Shanta Barley, New Scientist 26 Aug 09;
What would happen to polar bears if people built towns in the deep Arctic? Or to tiger populations, if India's grasslands turned to desert?
A new database that allows users to explore the factors that predispose different mammalian species to extinction – from human encroachment to slow reproductive rate – could be useful in planning conservation schemes, its developers say. Anyone can access the online system, YouTHERIA, which allows users to manipulate parameters including habitat ecology, litter size and diet, and test their own hypotheses.
It relies on a vast database of all known and recently extinct mammals, called PanTHERIA, which lists details of the species' ecology, behaviour, diet, geographical range and habitat, based on more than two decades of published research.

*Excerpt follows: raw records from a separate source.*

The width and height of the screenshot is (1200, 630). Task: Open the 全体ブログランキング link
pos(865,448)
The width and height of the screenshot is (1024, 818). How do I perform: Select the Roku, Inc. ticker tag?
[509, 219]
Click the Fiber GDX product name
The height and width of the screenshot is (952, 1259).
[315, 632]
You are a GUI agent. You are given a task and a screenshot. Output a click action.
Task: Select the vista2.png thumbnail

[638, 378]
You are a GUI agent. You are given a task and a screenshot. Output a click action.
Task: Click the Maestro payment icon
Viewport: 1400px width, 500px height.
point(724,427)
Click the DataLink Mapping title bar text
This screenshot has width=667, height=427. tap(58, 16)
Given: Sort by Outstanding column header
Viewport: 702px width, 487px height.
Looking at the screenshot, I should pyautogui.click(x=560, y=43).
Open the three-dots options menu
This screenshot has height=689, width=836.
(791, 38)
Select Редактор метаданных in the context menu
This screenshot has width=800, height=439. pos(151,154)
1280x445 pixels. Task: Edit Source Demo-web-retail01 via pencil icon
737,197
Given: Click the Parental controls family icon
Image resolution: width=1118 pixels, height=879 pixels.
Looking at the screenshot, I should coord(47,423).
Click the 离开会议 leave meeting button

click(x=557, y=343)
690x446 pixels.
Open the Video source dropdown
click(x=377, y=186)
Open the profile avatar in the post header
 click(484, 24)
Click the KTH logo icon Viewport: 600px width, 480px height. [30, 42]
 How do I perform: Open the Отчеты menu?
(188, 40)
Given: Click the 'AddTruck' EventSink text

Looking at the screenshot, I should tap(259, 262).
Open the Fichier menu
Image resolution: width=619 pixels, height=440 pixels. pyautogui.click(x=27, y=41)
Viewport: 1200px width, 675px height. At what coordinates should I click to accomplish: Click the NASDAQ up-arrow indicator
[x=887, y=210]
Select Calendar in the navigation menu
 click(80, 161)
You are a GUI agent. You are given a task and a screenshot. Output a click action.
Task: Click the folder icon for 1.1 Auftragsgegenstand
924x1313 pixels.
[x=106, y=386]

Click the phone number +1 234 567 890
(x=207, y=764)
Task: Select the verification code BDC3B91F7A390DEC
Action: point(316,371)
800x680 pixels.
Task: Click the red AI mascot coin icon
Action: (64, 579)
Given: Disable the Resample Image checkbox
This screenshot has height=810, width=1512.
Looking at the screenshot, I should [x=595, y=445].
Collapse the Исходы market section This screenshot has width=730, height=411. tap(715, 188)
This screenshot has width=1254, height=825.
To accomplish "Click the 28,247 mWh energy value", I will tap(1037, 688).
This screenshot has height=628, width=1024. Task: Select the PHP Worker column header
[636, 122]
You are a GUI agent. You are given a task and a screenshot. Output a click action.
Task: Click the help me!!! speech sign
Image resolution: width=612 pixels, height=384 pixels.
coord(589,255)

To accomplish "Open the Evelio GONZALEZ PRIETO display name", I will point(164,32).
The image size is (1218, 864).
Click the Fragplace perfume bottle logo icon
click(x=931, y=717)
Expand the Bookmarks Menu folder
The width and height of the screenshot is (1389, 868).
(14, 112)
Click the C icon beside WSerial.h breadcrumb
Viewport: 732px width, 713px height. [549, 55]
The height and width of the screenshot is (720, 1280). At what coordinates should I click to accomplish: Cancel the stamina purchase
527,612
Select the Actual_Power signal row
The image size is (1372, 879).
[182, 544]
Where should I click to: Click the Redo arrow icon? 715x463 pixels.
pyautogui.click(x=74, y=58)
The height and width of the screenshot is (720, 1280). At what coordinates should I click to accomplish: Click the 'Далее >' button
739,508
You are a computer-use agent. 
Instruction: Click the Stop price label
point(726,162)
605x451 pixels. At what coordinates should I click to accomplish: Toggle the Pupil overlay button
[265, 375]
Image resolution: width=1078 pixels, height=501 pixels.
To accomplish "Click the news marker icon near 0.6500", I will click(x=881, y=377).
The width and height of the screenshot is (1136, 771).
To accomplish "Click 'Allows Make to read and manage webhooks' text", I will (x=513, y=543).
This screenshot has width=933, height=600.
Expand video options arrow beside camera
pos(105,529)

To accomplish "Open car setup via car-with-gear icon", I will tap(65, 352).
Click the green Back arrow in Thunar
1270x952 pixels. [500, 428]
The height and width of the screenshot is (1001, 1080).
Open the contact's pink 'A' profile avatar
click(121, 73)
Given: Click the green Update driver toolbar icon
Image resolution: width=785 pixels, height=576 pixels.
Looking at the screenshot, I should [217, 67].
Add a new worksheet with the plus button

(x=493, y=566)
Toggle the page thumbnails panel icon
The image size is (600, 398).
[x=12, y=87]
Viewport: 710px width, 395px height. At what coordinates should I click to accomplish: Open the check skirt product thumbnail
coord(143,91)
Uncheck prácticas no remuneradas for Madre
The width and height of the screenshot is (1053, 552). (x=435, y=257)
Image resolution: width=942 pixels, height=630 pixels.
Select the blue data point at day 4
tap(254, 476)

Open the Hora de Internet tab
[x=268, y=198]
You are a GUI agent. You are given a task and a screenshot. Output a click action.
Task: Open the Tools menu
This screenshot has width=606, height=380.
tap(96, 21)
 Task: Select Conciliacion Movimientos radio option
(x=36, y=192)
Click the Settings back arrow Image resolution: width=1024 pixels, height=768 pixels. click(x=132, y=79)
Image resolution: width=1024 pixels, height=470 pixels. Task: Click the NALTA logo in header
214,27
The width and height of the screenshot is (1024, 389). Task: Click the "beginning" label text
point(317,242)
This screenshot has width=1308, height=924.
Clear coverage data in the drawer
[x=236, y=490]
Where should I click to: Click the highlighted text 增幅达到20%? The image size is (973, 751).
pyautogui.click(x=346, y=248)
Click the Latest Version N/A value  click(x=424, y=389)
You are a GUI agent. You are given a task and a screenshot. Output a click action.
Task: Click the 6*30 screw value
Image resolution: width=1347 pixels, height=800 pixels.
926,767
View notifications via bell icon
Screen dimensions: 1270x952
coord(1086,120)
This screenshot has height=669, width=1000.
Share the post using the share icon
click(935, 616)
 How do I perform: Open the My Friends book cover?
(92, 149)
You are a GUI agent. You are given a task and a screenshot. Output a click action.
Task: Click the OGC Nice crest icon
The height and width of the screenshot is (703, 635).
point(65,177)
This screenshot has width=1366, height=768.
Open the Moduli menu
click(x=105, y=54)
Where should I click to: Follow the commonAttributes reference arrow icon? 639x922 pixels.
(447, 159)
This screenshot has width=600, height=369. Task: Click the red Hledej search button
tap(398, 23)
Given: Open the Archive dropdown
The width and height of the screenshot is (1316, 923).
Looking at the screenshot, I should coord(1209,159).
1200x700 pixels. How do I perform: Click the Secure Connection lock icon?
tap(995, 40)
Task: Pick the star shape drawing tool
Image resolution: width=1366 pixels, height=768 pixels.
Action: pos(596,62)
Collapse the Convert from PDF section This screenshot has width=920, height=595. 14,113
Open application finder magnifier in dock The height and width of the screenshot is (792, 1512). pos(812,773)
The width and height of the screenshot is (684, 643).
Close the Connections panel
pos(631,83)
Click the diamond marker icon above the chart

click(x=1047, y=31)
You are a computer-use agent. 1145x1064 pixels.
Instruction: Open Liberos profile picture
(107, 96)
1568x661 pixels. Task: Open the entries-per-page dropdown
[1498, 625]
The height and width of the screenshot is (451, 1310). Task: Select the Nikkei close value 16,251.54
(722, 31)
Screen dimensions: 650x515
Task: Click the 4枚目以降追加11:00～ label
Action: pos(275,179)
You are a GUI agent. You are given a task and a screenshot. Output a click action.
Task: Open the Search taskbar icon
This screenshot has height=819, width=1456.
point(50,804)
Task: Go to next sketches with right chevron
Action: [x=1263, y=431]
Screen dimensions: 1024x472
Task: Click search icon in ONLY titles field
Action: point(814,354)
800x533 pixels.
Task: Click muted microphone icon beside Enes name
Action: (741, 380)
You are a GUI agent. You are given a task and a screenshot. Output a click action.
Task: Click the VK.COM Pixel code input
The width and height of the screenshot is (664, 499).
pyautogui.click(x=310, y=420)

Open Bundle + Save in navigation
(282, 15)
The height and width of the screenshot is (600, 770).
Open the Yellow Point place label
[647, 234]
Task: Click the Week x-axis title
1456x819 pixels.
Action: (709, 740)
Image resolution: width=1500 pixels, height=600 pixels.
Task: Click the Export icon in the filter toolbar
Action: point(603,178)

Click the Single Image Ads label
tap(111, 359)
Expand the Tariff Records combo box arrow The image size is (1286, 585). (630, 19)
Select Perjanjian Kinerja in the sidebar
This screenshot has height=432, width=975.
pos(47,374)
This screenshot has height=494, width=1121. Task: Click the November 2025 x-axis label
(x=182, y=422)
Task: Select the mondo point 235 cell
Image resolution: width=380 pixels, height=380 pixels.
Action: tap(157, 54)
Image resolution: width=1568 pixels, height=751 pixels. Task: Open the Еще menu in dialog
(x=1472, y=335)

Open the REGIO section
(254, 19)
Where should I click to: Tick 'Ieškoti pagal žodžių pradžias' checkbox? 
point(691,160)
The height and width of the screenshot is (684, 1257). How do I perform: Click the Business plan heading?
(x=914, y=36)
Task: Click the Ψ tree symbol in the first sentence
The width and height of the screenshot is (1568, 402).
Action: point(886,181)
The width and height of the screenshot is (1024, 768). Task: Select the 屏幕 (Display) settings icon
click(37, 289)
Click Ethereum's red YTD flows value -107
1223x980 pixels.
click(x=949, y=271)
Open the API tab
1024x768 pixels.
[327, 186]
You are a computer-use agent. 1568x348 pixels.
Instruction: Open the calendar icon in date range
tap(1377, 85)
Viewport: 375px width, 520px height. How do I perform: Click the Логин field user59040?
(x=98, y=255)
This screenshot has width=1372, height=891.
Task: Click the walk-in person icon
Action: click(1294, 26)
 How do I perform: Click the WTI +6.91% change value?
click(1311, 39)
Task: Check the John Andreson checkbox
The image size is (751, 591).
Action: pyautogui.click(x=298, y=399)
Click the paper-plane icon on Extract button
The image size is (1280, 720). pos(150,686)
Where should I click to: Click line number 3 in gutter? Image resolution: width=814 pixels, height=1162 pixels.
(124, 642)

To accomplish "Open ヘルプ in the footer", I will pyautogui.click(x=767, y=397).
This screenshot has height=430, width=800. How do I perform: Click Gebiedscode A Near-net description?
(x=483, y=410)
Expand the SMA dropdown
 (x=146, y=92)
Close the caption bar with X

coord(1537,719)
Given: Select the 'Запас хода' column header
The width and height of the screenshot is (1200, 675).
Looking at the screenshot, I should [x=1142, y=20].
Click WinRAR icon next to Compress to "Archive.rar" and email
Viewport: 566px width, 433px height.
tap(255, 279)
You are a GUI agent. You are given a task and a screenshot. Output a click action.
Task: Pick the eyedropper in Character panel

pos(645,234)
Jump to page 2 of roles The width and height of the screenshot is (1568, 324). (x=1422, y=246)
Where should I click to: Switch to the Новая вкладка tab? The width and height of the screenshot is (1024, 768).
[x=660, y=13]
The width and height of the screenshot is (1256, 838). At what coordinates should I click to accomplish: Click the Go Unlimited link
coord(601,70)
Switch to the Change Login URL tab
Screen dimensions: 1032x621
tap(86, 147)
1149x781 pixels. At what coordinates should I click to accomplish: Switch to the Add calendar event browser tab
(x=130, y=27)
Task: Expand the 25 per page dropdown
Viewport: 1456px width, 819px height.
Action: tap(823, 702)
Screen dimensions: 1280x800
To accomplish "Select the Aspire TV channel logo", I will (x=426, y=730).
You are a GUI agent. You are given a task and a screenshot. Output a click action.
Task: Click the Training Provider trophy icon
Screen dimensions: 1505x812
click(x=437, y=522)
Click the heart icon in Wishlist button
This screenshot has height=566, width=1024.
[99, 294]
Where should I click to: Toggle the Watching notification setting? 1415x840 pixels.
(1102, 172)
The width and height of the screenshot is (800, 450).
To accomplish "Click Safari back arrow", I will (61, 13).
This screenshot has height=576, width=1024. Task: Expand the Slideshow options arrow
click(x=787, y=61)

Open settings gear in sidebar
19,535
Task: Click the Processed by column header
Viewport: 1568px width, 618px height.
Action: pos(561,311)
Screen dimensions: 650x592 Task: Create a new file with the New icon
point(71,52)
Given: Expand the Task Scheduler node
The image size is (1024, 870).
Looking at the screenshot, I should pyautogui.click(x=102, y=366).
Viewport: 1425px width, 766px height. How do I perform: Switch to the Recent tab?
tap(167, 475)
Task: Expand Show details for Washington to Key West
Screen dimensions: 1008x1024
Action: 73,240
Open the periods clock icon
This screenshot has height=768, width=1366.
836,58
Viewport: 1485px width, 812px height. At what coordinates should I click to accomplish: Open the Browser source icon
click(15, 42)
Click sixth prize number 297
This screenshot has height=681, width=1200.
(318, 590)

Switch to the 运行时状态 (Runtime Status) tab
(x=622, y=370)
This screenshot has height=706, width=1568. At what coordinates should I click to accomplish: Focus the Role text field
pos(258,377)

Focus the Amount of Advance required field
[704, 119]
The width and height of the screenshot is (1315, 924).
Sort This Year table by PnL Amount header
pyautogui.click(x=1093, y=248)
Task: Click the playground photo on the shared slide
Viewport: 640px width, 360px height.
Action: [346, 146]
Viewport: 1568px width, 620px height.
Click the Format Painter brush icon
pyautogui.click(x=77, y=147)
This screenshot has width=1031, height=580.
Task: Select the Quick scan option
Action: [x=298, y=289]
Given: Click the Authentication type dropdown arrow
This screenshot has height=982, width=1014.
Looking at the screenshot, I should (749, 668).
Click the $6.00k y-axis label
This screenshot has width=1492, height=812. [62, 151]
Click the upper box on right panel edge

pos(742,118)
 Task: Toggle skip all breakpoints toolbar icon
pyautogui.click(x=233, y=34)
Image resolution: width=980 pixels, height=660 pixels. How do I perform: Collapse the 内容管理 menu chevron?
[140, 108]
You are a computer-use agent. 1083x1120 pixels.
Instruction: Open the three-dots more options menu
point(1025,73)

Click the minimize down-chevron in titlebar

The database also records the extent to which each of the 5000-odd species is being impacted by humans and habitat degradation.
Warning signs
Analysis of the database has already highlighted a set of key characteristics – slow reproductive rate being one – which predispose mammals to extinction.
"For example, the Seychelles flying fox isn't declining in abundance now because its habitat is intact," says Andy Purvis, a biodiversity researcher at Imperial College London, who helped produce the tools. "But our database suggests that its slow reproductive rate will predispose it to extinction if and when its habitat is disturbed."
Purvis also recommends that conservationists focus on protecting the tundras of Siberia and Canada, where mammals predisposed to extinction because of slow reproduction, are currently thriving in healthy habitat.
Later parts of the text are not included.